In a paper Distributed Private Data Analysis: On Simultaneously Solving How and What, a bit vector $x=(x_1,\dots,x_n)$ is given, whose sum $f=\sum_i x_i$. Each bit $x_i$ is independently flipped with probability $p=\frac{1}{2+\epsilon}$ for fixed $\epsilon>0$. That is, let $z_i=x_i$ with probability $1-p$ and $z_i=1-x_i$ otherwise. Then given the flipped bit vector $\mathrm{flip}(x)=(z_1,\dots,z_n)$, the original sum $f$ has an unbiased estimator: $ \hat{f}=\epsilon^{-1}((2+\epsilon)\sum_i z_i) - \epsilon^{-1}n $ The paper then claims that this estimator has error $\mathcal{O}(\sqrt{n}/\epsilon)$ with constant probability. That is, for all bit vectors $x$: $ \Pr[|\hat{f}(x) - f(x)| > \mathcal{O}(\sqrt{n}/\epsilon)] \leq \mathcal{O}(1) $ They say they got it via Chernoff bound. So I tried to work my way, using the definition of Chernoff bound from the book "The Probabilistic Method" (note: the absolute is missing): $ \Pr[\hat{f} - f > \ell] \leq \mathbb{E}[e^{\lambda(\hat{f} - f)}] e^{-\lambda \ell} = \mathbb{E}[e^{\lambda \hat{f} }] e^{-\lambda (\ell+ f)} $ Then $ \mathbb{E}[e^{\lambda \hat{f} }] = \mathbb{E}[e^{2 \frac{\lambda}{\epsilon} \sum_i z_i+ \lambda \sum_i z_i - \frac{\lambda}{\epsilon}n }] = \mathbb{E}[e^{2 \frac{\lambda}{\epsilon} \sum_i z_i} ] \mathbb{E}[ e^ { \lambda \sum_i z_i } ] e ^ {- \frac{\lambda}{\epsilon} n } $
$ = (\prod_i \mathbb{E}[e^{2 \frac{\lambda}{\epsilon} z_i} ] ) (\prod_i \mathbb{E}[ e^ { \lambda z_i } ] ) e ^ {- \frac{\lambda}{\epsilon} n } $
When I expand $\mathbb{E}[ e^ { \lambda z_i } ]$ to $p e^ { \lambda (1-x_i) } + (1-p) e^ { \lambda x_i } $, I collect in two groups to get rid of $x_i$'s; a group evaluated at $x_i=1$ and raised to power $f$ (number of ones in the bit vector) and similarly for $x_i=0$.

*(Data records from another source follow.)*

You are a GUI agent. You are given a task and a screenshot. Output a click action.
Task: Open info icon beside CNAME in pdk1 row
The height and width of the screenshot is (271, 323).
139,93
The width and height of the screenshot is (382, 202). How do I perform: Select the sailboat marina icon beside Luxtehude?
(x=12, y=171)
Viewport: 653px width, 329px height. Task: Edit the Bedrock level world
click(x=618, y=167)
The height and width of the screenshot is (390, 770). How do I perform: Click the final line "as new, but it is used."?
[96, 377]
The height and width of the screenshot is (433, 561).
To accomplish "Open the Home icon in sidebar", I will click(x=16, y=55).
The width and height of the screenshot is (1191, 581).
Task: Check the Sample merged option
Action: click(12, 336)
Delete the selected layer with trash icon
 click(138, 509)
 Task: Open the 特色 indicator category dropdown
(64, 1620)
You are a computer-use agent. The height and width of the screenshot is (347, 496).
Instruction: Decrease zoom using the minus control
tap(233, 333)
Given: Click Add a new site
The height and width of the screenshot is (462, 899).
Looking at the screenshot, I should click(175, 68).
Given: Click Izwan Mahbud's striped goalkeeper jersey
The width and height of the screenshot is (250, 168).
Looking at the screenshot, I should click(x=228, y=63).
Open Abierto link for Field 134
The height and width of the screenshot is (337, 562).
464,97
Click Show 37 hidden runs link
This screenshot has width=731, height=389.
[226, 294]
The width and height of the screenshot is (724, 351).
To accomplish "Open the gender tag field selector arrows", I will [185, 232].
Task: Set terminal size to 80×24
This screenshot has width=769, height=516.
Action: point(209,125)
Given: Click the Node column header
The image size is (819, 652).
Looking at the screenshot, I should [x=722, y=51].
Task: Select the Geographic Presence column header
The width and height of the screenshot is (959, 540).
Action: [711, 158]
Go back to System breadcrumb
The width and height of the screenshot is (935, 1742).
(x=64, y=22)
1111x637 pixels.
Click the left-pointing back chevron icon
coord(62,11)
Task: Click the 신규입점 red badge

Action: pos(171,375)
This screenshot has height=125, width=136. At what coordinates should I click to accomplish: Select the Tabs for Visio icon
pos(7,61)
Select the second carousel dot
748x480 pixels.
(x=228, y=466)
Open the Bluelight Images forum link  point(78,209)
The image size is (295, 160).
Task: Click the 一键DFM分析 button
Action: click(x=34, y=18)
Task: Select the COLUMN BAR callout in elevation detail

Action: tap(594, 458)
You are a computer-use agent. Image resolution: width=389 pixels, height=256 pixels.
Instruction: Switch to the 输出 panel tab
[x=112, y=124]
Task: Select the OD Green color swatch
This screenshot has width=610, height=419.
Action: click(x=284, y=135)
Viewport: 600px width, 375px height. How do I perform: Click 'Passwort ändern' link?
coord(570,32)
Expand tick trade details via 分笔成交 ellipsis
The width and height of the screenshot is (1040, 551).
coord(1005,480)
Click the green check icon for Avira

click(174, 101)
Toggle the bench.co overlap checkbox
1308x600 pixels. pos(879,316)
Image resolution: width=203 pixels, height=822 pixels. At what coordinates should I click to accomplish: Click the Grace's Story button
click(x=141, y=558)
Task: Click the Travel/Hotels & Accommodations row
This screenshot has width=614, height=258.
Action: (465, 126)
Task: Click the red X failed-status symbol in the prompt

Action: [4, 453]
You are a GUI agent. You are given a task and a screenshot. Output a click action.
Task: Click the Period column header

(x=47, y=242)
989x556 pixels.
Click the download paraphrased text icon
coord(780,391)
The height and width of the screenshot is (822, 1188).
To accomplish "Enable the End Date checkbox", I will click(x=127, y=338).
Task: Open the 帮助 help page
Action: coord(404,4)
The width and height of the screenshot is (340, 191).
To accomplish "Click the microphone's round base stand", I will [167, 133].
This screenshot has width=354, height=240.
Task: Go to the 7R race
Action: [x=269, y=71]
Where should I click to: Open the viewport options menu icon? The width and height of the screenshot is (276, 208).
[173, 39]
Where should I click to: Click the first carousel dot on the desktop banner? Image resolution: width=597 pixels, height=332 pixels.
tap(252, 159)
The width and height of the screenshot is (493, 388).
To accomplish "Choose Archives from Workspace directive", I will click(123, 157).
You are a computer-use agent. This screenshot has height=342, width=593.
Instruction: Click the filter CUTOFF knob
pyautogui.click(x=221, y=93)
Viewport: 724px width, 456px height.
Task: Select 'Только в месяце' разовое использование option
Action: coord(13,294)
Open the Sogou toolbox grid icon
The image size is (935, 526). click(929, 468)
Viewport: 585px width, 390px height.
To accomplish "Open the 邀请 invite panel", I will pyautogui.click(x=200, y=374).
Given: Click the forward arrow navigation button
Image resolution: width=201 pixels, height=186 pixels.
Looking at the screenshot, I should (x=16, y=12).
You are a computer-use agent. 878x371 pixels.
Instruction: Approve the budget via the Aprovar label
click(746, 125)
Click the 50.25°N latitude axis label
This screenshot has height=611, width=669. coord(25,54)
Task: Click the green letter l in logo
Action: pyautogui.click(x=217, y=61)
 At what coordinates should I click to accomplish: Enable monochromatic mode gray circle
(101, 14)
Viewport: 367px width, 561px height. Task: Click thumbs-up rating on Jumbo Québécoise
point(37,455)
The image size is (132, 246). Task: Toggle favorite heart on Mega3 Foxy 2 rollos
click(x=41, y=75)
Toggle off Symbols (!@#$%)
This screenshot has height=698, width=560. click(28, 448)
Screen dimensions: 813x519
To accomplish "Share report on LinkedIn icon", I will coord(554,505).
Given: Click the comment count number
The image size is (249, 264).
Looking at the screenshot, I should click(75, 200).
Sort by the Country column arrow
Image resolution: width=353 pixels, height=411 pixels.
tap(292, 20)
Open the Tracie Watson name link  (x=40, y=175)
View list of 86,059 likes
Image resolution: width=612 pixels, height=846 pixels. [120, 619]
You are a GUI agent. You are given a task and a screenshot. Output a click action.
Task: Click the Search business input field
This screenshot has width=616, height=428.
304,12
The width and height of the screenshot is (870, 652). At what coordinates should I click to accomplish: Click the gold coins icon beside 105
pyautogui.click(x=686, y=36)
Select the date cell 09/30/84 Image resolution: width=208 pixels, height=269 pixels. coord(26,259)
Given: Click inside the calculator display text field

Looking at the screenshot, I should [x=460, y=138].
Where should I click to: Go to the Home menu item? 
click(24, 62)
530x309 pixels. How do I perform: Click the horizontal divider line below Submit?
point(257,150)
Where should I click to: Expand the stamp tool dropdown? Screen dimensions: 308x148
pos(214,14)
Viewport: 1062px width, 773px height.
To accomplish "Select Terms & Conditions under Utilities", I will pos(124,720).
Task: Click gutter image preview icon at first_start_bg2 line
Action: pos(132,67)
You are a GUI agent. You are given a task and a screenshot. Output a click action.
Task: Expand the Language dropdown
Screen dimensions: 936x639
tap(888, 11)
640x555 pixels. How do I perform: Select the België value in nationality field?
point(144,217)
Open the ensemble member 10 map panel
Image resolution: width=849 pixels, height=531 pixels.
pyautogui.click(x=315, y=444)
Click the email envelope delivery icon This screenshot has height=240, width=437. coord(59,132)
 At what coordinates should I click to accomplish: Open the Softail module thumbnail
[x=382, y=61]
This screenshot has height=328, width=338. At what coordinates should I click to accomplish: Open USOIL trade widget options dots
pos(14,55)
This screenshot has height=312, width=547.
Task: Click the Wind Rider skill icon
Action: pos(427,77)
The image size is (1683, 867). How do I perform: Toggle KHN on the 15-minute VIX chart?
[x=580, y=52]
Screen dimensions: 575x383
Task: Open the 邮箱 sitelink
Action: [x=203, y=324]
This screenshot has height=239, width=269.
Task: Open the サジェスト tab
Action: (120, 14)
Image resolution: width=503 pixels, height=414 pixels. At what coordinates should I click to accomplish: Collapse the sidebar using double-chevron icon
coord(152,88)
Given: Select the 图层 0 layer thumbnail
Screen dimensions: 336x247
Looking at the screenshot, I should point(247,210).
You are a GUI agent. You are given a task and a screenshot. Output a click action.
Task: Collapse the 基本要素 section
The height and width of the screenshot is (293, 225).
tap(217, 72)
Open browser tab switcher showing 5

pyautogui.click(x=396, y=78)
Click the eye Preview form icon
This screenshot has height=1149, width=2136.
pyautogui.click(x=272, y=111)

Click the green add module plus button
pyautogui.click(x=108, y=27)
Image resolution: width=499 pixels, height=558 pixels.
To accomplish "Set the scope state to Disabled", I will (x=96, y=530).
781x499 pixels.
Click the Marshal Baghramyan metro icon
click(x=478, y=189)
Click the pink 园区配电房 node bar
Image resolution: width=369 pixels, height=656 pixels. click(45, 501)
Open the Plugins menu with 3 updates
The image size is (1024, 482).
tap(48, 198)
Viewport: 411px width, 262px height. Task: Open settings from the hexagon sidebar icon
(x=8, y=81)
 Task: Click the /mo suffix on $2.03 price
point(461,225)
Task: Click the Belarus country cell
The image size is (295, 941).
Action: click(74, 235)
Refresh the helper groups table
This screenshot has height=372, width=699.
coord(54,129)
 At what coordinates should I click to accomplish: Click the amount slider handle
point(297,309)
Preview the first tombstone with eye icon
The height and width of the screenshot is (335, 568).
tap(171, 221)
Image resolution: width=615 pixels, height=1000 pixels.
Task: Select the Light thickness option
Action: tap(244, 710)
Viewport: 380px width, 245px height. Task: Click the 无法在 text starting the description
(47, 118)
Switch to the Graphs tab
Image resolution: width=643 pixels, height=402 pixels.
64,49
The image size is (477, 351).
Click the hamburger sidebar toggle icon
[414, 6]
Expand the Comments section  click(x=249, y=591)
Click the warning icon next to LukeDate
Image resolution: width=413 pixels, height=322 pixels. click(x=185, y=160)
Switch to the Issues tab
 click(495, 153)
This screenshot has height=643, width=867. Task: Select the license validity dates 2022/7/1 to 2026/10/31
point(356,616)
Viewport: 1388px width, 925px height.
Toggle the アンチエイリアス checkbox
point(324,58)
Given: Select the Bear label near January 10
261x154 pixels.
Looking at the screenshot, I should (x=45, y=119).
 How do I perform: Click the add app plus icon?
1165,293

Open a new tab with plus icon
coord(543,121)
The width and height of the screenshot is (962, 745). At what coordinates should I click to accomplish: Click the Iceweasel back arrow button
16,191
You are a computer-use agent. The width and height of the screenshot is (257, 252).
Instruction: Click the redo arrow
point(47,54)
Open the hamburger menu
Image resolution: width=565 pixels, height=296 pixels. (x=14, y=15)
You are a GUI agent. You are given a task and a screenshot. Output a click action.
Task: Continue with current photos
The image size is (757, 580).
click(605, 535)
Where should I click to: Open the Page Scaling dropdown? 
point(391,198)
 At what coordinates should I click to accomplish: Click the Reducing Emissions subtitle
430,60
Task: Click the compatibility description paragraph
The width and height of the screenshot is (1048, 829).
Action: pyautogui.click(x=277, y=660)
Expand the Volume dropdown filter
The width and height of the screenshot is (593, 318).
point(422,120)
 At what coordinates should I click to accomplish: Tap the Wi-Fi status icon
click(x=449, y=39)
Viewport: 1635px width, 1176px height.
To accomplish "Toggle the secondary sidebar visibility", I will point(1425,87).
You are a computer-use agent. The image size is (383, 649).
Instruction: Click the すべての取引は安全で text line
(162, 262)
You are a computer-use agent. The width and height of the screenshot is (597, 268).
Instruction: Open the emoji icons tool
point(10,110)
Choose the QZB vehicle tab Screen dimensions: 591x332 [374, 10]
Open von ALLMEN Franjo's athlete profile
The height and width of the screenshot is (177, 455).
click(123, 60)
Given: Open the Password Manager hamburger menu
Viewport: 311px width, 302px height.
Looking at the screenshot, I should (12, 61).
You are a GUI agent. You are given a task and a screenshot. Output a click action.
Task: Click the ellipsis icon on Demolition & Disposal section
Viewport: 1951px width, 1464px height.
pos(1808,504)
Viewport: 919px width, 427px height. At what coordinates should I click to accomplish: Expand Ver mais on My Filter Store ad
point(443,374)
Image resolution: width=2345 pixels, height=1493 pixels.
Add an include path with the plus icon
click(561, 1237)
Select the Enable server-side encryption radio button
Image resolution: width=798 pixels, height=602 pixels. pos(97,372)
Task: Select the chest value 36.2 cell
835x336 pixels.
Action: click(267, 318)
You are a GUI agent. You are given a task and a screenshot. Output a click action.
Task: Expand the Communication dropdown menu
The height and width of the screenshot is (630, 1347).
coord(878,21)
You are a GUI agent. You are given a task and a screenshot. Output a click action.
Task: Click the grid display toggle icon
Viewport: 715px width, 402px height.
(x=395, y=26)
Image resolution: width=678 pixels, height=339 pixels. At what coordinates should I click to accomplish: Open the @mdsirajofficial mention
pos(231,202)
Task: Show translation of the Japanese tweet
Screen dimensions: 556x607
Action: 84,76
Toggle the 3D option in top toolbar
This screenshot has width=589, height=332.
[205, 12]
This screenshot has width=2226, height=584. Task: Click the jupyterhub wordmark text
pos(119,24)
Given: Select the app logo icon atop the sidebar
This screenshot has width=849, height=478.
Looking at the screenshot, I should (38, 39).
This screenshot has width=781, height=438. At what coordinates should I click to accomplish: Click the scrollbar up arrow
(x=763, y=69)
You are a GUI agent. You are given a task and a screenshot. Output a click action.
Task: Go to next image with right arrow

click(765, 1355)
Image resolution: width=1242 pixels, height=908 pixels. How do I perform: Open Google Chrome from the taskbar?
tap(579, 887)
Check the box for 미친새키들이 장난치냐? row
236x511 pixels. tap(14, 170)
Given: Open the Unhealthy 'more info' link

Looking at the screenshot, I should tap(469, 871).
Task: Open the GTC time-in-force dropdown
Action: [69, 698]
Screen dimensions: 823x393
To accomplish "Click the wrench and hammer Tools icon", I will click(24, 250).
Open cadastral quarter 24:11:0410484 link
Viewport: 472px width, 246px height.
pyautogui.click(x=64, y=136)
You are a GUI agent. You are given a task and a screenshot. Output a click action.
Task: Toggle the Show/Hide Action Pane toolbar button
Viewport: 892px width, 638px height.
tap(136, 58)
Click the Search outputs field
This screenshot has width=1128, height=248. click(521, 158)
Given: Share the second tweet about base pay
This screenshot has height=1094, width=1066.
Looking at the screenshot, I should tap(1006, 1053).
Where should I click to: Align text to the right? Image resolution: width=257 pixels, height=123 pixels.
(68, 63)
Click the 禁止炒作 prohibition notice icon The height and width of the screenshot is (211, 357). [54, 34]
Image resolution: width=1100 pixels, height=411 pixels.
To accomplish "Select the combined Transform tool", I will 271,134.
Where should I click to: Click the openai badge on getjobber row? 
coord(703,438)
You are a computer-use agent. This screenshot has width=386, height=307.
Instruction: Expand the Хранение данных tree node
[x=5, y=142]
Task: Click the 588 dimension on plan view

I end up with a big ugly equation that I have no hope of setting $\lambda$ to get a constant probability (in $n$) as the paper claims (remember $\ell = \mathcal{O}(\sqrt{n}/\epsilon)$).
I am not sure how to proceed or whether I am doing things wrong. I've spend a lot of time on this (several weeks!) and tried to read about Chernoff bound from different sources. Any feedback is welcome, hints or directions are also great. Thank you.